- TASK DESCRIPTION
Filter the material below so that only lines containing "help" remain.

- SOURCE RECORDS
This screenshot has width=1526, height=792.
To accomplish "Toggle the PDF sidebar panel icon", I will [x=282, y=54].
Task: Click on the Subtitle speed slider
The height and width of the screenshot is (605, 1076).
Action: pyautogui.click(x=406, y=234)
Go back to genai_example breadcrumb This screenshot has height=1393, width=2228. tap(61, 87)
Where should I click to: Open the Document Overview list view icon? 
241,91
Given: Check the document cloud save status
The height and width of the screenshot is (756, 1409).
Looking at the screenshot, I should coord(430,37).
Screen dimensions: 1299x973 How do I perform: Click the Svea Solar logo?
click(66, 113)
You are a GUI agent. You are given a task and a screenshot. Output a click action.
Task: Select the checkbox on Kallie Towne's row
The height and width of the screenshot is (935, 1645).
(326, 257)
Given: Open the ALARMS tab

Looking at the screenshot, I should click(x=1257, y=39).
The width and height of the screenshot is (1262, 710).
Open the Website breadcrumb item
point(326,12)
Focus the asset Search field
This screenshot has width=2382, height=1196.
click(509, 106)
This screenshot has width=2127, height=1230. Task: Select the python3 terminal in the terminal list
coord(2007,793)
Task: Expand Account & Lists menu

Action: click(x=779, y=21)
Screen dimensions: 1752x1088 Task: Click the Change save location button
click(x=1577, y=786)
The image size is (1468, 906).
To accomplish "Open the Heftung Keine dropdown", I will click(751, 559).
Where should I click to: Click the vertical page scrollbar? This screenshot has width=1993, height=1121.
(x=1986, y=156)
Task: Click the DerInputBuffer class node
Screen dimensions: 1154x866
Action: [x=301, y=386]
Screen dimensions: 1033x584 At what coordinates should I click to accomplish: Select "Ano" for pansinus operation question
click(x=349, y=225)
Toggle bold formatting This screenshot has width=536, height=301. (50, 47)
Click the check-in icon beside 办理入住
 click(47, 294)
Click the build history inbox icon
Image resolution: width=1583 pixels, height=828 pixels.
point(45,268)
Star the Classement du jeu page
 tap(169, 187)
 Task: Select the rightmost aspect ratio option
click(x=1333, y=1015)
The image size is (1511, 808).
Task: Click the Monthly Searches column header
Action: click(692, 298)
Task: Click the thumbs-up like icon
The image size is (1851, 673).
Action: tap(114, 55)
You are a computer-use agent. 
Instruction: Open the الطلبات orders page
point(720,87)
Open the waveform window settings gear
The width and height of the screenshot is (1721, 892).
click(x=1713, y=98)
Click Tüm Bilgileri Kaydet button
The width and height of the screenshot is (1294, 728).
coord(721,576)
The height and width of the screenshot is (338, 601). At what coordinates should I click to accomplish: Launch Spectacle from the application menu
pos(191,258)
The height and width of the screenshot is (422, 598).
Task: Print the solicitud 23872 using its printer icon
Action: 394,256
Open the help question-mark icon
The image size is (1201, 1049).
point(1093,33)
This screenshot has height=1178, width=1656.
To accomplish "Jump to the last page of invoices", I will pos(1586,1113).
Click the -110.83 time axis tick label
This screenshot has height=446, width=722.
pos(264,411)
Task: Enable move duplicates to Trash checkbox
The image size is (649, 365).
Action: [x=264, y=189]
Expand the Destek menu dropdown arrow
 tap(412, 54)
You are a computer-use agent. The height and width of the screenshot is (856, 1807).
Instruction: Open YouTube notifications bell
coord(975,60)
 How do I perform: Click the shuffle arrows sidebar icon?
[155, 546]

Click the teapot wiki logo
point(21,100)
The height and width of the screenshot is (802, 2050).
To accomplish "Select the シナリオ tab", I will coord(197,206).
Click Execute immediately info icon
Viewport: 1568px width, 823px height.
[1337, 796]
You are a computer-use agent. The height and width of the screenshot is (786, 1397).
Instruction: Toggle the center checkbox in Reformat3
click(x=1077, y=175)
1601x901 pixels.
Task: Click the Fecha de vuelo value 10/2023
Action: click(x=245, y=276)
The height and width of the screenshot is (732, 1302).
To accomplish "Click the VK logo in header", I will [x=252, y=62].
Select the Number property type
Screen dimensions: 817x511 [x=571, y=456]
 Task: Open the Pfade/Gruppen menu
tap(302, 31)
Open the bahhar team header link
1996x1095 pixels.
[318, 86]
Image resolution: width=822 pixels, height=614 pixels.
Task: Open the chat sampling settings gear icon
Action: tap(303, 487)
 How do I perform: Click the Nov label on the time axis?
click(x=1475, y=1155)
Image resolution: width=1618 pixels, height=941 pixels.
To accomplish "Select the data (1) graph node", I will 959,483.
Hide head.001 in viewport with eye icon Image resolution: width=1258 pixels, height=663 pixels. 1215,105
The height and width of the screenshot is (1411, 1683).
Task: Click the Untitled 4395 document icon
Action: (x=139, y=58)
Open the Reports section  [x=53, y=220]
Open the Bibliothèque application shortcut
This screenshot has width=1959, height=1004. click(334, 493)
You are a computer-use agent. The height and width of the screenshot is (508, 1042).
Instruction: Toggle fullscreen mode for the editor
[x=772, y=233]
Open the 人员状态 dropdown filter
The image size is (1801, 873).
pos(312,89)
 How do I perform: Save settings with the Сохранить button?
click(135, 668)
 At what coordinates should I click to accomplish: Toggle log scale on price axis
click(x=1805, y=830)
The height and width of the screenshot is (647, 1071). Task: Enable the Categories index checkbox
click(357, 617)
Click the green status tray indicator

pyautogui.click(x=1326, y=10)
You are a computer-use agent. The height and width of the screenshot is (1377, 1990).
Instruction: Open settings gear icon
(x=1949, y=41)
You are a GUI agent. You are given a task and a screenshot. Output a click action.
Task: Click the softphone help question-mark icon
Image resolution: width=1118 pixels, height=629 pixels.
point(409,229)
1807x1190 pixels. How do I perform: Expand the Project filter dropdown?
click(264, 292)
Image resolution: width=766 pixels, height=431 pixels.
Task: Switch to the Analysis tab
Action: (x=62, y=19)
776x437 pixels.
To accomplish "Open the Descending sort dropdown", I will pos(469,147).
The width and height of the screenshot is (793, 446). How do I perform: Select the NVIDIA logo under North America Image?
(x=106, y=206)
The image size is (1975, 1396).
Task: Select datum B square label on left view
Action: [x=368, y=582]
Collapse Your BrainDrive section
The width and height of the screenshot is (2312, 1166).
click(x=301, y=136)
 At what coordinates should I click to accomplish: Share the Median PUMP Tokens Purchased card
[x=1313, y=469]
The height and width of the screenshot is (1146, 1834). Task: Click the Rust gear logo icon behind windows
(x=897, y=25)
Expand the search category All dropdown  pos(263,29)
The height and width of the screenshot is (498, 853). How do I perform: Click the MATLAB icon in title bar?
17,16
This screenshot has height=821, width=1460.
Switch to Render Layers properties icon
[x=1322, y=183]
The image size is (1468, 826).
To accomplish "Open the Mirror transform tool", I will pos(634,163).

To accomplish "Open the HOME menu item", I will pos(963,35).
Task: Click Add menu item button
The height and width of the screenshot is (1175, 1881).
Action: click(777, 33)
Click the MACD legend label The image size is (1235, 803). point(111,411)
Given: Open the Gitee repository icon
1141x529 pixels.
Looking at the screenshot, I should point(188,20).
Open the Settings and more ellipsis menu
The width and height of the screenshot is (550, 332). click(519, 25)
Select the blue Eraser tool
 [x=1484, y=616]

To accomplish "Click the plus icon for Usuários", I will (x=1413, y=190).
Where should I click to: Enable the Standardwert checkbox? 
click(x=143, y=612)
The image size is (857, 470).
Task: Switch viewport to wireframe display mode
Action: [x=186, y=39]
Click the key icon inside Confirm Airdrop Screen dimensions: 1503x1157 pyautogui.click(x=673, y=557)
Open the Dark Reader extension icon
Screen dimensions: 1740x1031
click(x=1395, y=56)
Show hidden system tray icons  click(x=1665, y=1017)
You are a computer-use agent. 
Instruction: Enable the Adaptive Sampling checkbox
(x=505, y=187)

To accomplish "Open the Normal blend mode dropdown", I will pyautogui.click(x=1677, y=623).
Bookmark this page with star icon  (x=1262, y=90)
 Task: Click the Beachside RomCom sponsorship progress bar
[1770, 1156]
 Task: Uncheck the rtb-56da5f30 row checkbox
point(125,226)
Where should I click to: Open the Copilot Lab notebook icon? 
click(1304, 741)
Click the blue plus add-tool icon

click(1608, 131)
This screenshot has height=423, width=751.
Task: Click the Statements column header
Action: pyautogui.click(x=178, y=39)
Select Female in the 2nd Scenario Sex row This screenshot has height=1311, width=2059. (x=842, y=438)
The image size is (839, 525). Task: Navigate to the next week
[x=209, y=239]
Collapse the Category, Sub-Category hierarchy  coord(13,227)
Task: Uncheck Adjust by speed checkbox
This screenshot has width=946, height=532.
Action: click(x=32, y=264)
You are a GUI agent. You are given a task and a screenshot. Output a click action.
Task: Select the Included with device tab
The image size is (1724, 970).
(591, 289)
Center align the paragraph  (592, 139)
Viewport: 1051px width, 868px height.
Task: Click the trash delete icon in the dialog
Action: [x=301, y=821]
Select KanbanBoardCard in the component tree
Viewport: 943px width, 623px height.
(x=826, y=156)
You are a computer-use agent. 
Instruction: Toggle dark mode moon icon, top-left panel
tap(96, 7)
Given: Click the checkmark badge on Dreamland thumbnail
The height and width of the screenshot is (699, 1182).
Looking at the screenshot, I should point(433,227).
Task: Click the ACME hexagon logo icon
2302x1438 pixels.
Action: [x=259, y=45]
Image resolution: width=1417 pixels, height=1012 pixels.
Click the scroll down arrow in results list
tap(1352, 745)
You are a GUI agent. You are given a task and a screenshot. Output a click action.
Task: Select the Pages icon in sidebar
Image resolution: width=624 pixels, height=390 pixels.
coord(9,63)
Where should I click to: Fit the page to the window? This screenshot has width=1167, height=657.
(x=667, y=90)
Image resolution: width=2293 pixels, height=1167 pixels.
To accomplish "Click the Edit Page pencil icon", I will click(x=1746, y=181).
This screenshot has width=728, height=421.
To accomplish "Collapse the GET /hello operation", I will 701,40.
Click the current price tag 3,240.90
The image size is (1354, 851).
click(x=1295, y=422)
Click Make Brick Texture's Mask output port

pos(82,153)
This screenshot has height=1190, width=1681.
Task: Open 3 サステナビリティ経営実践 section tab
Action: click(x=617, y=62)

- THE COMPLETED TASK
Open the help question-mark icon
Task: Click the softphone help question-mark icon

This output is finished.